For generality (robustness, simplicity, effectiveness), I like LF with best‐of‐N randomized initializations and convergence on the rms of a randomly sampled subset of the data. I like bootstrapping as a method to assess uncertainty of the model due to data variability.
The unknowns are the values of reaction properties k1, k0, and E. Use optimization of the least squares Co deviations from data to model (vertical deviations) to determine values for the reaction properties k1, k0, and E. The known values belong in several categories. The gas law constant, R, is a universal constant of nature. The reactor volume, V, is a physical property of the experimental equipment. Design of the experimental conditions leads to user choices of the three variables: Ci, F, and T. Finally, the response of the reaction system is the measured value for Co.
This will be root finding nested with the optimization. Either Newton’s method or successive substitution works well for the root finding. The optimizer will “guess” at values for the three DVs (k1, k0, and E). Then root finding is needed to solve for the modeled Co value. Then the sum of squared deviations in outlet concentration (model minus measured) can be evaluated.

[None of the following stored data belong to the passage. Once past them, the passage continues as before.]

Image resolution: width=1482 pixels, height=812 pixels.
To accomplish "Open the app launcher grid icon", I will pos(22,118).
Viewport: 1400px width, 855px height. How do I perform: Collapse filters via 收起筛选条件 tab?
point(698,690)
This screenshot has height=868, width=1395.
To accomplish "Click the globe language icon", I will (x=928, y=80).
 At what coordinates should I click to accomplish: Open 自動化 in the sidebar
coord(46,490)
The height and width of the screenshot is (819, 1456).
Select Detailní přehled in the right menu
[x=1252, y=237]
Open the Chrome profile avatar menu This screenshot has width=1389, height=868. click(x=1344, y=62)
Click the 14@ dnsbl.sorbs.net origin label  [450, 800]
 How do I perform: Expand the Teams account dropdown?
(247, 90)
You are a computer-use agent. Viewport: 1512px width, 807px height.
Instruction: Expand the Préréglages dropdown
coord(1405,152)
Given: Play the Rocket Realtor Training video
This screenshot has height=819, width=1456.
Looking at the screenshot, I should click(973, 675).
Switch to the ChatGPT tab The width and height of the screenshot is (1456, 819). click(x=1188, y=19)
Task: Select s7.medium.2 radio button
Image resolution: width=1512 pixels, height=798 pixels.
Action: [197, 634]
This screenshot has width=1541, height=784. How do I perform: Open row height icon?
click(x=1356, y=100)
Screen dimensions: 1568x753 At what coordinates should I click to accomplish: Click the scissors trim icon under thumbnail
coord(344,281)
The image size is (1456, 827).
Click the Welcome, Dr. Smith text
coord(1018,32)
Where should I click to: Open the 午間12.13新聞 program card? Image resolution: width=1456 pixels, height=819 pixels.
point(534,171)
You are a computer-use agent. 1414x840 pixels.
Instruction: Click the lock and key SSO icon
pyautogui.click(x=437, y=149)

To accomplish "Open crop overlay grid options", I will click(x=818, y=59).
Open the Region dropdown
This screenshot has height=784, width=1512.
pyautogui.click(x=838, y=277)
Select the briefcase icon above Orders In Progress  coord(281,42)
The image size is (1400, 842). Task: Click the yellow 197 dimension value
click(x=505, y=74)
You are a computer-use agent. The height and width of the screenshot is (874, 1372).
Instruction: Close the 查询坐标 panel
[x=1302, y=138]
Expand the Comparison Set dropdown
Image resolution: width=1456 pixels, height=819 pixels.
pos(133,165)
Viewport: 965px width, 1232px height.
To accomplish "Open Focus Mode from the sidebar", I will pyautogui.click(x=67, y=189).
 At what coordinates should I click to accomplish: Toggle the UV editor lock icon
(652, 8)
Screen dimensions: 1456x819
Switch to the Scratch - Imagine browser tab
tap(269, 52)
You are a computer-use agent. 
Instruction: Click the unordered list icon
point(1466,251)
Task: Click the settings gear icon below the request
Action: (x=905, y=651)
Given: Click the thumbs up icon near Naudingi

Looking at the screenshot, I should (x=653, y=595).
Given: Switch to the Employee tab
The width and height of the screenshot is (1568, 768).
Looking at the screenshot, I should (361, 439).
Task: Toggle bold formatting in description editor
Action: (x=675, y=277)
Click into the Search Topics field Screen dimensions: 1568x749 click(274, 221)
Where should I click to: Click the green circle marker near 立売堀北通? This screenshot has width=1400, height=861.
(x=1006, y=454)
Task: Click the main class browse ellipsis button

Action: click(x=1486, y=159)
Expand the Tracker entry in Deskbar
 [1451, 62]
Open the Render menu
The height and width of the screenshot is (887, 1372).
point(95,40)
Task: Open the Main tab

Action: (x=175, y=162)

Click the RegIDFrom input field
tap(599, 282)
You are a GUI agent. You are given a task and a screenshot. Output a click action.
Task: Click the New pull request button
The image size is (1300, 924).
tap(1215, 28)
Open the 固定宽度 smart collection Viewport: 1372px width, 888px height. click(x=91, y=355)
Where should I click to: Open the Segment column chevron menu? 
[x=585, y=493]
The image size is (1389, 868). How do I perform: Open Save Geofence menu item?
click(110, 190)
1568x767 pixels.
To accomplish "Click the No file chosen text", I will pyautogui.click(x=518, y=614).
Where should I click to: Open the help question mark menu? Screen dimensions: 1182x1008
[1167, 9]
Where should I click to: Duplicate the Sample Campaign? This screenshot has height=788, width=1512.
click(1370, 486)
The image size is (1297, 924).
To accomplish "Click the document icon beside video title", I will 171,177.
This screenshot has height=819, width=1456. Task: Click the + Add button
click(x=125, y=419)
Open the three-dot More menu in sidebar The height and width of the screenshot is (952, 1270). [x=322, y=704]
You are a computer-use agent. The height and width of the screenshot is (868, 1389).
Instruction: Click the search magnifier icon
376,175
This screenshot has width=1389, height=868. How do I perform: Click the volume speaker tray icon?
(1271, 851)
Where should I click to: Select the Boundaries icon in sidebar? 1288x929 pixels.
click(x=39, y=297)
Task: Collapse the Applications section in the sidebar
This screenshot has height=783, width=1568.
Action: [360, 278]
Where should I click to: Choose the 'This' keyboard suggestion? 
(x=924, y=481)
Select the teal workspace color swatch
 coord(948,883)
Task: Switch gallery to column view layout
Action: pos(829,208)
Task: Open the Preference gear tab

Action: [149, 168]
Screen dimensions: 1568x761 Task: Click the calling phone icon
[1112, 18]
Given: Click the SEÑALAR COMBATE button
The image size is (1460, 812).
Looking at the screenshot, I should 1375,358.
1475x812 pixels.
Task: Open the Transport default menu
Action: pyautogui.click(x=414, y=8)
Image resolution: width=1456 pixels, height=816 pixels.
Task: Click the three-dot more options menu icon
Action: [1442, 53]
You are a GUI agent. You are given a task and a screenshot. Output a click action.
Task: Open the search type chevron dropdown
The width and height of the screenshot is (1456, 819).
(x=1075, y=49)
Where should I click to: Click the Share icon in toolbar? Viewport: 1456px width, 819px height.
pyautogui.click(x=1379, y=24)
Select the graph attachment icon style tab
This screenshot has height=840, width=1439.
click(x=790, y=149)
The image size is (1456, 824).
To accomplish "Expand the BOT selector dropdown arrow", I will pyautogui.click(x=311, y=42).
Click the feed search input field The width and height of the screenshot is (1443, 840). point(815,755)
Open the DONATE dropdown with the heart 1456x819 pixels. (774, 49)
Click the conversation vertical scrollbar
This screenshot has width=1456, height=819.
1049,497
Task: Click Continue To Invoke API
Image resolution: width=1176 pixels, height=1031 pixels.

Use steady state based on random sum squares sampling as the convergence criterion. Use N independent trials to be 99% confident that you’ll have found at least one of the best 1% possible solutions (Table 29.1).
Table 29.1 Data for Exercise 16.
Run | Nominal | Measurement | ||
Ci (gmol/L) | F (ml/s) | T (K) | Co (gmol/L) | |
1 | 0.5 | 1 | 300 | 0.387994 |
2 | 0.5 | 1 | 325 | 0.266296 |
3 | 0.5 | 1 | 370 | 0.194875 |
4 | 0.5 | 2 | 300 | 0.585542 |
5 | 0.5 | 2 | 325 | 0.486686 |
6 | 0.5 | 2 | 370 | 0.283753 |
7 | 0.5 | 3 | 300 | 0.395264 |
8 | 0.5 | 3 | 325 | 0.345275 |
9 | 0.5 | 3 | 370 | 0.394145 |
10 | 1 | 1 | 300 | 0.885848 |
11 | 1 | 1 | 325 | 1.0322 |
12 | 1 | 1 | 370 | 0.595486 |
13 | 1 | 2 | 300 | 0.920307 |
14 | 1 | 2 | 325 | 0.696697 |
15 | 1 | 2 | 370 | 0.948037 |
16 | 1 | 3 | 300 | 0.788529 |
17 | 1 | 3 | 325 | 1.129603 |
18 | 1 | 3 | 370 | 0.881381 |
19 | 2 | 1 | 300 | 1.988986 |
20 | 2 | 1 | 325 | 2.039343 |
21 | 2 | 1 | 370 | 1.48991 |
22 | 2 | 2 | 300 | 2.250937 |
23 | 2 | 2 | 325 | 1.778625 |
24 | 2 | 2 | 370 | 1.646426 |
25 | 2 | 3 | 300 | 2.110882 |
26 | 2 | 3 | 325 | 1.777817 |
27 | 2 | 3 | 370 | 1.99707 |
x | y |
0 | 1.332 |
0.1 | 1.3345 |
0.2 | 1.338 |
0.3 | 1.3405 |
0.4 | 1.34 |
0.5 | 1.3395 |
0.6 | 1.338 |
0.7 | 1.336 |
0.8 | 1.335 |
0.9 | 1.3295 |
1 | 1.329 |
We use a conventional power series model y = a + bx + cx2+⋯ to get the calibration relation. What order equation is “right?” Use FPE (or some alternate measure of complexity and performance) to determine the right order of the calibration relation.